Then she started happily talking about how, after her sister passed away and my cousin gave the shawl to my mother, my mother had washed it, then “drrrrrrrr drrrrrrr drrrrrrr”, she said, as she mimed undoing the crochet. She said she had such fun doing that! Then she told me she balled the yarn up and gave it to me, then told me again that she made sure to wash it, first, so it was clean. Like somehow that was the most important thing? Or, she thought her sister was really dirty while wearing it?
My tongue was practically bleeding from my trying not to say anything. My mother still can’t understand the problem with her destroying something I’d made as a gift for her sister. No more than she can understand how much she hurt my daughter when we discovered she’d done the same thing with a shawl my then-early-teenaged daughter had made for her, after carefully selecting the yarn and colour, paid for out of her own allowance, and lovingly spending weeks crocheting it.
She mentioned my brother had come to visit, and I said I knew about it. Oh, you talked to him? Yes. Yes I did. She brought up how my SIL stayed in the car rather than come in to see her. I told her, they drove out in a storm, after my brother finished work, and reminded her of why my SIL stayed in the car, and how is it that she couldn’t appreciate that they were able to visit at all? She never even mentioned her great grandson. He may as well not have been there. She brought up how it “wasn’t the first time” my SIL stayed in the car rather than visit my mother. I was biting my tongue on that one, too. When I defended my brother and SIL, she just started crossing herself and changed the subject.
I did mentioned to her about seeing our vandal and his wife on the way over, and that they were unlikely to come visit while I was there, but might come later. I also added that I wasn’t going to stay long, because the roads were bad, plus I had her plant in the truck. She scoffed and said “of course” when I said I couldn’t stay long because of road conditions. Then started talking about how “every time” we say we can’t stay long, she forgets all the things she meant to talk about while we were there. One of the things she asked me to bring was her notebook and writing implements, so I told her that she can now write these things down as she thinks of them, so she won’t forget next time.
We talked a bit about what to do with her things in her apartment. When I told her I couldn’t find her notes and didn’t want to dig through her papers (she has bins and boxes of papers everywhere, most of it junk) to look for it, she was perplexed. Apparently, it should have been in the open and easy to find. That got her to saying how my sister is to take all her papers and pictures, and her clothes. I suggested she could give my sister her key, so she could do that when she’s able, and we don’t have to try coordinating with each other’s schedules. Not until we know officially know what’s going to happen with my mother next, though. She did make a big deal – again – about how we shouldn’t throw anything away, and not to leave things in the common room because the staff throws it out. She is really fixated on that, even though we’ve told her, many times now, that we won’t be leaving anything of hers in the common room for her neighbours.
Then there was a knock at the door and a nurse came in to take her lunch tray. It was the male nurse again. My mother did thank him for taking her tray, but you could tell, she was not happy to see him. After he left, she snarked about “red pants”. My reaction was along the lines of “so??” “On a man!” was her response. Yes, Mom. Men are allowed to wear colours.

#### [Listed entries]
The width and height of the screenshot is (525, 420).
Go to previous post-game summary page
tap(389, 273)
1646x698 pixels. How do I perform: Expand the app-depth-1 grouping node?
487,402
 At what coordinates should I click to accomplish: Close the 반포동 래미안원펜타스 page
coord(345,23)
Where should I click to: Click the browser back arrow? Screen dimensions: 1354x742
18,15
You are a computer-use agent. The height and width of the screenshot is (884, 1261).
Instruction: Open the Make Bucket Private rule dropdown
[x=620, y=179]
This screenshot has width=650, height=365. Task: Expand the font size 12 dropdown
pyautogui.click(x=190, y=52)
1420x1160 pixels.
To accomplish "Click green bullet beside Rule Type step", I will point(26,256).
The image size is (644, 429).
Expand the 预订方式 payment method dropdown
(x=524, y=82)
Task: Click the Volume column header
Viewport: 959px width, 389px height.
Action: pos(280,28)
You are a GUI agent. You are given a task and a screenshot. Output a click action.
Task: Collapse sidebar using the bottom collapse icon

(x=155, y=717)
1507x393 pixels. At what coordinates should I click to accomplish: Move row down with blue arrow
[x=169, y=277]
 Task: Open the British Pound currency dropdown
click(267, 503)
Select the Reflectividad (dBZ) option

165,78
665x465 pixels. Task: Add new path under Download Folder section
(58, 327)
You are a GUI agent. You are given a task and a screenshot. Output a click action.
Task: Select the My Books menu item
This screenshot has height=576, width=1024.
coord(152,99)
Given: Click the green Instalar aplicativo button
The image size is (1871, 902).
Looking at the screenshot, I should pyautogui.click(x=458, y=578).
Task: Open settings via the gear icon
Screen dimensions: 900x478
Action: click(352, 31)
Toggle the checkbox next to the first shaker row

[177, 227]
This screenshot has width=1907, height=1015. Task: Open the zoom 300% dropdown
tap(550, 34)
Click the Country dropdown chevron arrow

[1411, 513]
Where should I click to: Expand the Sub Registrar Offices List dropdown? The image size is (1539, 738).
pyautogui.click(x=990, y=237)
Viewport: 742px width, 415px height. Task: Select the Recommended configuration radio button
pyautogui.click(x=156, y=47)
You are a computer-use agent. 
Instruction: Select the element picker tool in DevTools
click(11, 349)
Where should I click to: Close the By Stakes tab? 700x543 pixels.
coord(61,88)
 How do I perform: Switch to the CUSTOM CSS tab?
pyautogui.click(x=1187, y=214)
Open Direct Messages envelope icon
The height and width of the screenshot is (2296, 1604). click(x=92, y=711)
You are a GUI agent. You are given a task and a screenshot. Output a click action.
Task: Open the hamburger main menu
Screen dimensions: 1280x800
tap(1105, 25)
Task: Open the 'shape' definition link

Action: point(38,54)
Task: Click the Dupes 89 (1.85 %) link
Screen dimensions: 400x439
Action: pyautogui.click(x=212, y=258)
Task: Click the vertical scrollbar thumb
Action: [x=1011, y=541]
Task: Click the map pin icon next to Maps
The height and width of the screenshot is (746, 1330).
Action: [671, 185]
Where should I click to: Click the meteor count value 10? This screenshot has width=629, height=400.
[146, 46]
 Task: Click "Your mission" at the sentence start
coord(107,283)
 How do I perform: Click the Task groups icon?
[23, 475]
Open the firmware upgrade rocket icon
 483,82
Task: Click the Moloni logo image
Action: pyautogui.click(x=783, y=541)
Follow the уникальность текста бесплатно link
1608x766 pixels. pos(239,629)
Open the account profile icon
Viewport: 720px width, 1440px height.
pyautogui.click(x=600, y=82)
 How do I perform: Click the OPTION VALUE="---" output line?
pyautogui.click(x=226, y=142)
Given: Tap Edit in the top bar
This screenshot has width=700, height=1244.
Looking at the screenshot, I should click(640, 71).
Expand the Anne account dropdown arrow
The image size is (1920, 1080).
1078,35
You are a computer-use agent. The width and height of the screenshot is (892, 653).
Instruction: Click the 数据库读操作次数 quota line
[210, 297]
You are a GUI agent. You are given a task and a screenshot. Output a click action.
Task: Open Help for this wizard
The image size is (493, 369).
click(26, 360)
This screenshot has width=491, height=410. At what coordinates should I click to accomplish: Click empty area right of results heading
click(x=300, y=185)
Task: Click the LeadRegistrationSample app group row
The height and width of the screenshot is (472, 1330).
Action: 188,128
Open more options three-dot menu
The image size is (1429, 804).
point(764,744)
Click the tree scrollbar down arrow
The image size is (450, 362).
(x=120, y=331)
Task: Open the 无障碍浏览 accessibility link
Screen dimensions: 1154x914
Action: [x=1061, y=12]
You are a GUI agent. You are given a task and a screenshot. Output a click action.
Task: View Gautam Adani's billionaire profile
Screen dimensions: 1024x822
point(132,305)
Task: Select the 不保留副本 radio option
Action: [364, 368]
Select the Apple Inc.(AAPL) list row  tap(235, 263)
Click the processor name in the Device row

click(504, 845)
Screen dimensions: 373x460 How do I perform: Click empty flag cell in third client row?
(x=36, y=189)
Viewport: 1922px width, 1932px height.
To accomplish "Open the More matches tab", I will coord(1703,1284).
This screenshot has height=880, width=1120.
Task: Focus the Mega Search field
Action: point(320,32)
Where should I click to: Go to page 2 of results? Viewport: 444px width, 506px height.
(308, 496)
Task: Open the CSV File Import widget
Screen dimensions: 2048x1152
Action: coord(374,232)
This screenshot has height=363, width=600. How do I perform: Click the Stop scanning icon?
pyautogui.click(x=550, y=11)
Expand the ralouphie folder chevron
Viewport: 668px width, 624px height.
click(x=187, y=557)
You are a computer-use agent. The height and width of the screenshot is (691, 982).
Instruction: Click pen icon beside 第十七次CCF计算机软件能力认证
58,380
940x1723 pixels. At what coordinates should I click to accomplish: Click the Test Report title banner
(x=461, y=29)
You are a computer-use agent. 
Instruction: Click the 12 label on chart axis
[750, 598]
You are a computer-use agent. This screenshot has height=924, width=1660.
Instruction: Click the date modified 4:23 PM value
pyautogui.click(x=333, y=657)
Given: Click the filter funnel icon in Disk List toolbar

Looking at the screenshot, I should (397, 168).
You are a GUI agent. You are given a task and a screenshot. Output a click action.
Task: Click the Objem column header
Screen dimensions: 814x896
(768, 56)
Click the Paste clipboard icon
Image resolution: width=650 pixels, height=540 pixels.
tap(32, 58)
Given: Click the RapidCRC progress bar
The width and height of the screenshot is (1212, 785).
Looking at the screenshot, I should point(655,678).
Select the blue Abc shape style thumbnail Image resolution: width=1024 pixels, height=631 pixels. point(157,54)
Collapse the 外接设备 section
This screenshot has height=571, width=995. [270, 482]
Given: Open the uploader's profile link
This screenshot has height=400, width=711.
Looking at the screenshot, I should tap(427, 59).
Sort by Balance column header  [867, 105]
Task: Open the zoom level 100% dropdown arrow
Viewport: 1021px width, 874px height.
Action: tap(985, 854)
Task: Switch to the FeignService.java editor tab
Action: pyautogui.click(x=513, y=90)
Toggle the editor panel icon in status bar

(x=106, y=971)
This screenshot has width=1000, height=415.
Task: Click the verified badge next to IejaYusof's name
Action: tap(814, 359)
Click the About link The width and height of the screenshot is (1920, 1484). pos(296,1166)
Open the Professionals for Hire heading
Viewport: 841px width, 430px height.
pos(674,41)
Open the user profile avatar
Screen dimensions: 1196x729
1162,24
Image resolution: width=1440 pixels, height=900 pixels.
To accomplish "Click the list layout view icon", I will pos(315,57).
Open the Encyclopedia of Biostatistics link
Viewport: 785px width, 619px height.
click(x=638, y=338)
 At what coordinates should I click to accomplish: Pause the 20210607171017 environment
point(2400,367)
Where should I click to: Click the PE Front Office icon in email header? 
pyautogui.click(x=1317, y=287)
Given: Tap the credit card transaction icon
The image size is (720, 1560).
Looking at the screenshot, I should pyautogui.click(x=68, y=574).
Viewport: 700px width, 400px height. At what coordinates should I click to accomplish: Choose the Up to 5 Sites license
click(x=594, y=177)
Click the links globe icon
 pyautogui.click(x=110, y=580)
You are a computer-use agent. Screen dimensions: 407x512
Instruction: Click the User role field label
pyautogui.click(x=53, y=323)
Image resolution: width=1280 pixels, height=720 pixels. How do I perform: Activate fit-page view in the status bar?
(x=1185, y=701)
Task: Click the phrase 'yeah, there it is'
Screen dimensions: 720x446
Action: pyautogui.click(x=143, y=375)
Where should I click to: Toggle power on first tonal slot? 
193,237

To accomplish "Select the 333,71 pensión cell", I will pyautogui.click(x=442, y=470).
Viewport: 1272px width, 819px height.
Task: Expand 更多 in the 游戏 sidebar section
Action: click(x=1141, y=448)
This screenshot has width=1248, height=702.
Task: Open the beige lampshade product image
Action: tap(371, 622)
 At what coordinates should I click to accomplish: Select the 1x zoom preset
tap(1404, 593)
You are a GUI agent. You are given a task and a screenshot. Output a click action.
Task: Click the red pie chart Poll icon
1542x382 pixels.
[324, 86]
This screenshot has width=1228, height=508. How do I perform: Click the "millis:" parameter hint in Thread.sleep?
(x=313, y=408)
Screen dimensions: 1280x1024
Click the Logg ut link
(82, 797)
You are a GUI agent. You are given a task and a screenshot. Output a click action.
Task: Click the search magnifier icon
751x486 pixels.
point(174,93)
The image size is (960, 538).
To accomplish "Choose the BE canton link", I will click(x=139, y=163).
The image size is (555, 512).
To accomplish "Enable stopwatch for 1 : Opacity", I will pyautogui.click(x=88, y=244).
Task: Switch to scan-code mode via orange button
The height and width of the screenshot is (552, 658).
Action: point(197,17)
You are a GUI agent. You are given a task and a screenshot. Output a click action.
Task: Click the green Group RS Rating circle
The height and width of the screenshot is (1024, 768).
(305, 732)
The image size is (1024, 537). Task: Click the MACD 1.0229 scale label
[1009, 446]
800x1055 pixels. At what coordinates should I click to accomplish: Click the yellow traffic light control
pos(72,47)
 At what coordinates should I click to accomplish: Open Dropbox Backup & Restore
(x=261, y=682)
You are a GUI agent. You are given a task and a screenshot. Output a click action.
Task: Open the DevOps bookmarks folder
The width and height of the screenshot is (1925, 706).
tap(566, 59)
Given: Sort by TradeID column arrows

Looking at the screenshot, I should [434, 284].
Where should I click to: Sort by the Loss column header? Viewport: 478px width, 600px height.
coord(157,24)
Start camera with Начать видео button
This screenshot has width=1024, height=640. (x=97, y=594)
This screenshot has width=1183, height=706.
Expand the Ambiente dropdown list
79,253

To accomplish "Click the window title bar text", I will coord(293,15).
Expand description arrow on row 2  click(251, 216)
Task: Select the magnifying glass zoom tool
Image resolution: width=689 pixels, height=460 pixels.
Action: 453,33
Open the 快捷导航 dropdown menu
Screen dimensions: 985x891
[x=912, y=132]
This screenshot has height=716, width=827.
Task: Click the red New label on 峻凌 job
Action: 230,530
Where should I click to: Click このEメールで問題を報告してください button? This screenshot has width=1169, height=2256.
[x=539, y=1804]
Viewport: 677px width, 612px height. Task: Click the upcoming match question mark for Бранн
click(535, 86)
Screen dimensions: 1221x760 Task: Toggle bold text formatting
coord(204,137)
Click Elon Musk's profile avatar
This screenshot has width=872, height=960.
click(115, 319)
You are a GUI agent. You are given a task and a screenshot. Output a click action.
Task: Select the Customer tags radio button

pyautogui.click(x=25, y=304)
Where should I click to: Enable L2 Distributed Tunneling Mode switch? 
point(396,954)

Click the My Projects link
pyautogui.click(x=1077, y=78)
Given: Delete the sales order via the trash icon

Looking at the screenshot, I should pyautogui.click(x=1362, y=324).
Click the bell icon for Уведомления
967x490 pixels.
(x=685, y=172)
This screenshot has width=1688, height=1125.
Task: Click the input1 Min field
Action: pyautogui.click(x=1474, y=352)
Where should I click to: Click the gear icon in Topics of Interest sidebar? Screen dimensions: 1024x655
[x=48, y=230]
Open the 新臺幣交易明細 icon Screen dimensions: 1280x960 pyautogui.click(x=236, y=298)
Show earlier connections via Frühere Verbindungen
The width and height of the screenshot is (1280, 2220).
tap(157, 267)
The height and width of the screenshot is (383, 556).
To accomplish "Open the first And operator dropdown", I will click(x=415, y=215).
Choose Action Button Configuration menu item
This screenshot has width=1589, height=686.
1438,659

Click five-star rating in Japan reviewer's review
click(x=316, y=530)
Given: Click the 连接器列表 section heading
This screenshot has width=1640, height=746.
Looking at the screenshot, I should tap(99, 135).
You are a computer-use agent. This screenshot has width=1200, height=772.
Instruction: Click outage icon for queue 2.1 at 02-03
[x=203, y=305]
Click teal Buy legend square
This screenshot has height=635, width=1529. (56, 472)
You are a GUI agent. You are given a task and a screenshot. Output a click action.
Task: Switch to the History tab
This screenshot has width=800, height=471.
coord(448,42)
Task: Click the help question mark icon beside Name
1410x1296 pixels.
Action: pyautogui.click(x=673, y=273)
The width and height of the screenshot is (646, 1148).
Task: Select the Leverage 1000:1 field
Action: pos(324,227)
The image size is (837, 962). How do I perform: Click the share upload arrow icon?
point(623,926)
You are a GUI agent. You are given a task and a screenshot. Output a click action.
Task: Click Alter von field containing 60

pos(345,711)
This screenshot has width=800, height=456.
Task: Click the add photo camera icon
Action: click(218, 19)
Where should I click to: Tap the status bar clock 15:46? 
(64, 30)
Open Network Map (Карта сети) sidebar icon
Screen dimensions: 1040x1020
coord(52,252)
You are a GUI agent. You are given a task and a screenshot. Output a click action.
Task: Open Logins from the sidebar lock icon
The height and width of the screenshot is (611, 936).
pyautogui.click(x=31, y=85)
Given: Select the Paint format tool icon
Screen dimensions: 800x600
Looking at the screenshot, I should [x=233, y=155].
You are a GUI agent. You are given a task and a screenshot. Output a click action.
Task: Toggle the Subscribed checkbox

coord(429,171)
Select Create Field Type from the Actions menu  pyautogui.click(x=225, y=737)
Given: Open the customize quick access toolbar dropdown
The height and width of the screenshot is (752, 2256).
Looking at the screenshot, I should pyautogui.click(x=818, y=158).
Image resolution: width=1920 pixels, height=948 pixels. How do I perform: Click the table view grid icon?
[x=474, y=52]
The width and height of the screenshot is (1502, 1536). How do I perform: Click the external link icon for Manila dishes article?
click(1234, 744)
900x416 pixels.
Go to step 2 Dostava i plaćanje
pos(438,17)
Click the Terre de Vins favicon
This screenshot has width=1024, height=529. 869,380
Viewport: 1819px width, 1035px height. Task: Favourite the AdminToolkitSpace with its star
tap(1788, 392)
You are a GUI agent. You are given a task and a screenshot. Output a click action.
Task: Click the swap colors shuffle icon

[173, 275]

#### [Goal of the exercise]
Quote the part of the passage above about the narrator's visit with the mother that lies between "Then there was" and "to wear colours.", inclusive.

#### [Exercise answer]
Then there was a knock at the door and a nurse came in to take her lunch tray. It was the male nurse again. My mother did thank him for taking her tray, but you could tell, she was not happy to see him. After he left, she snarked about “red pants”. My reaction was along the lines of “so??” “On a man!” was her response. Yes, Mom. Men are allowed to wear colours.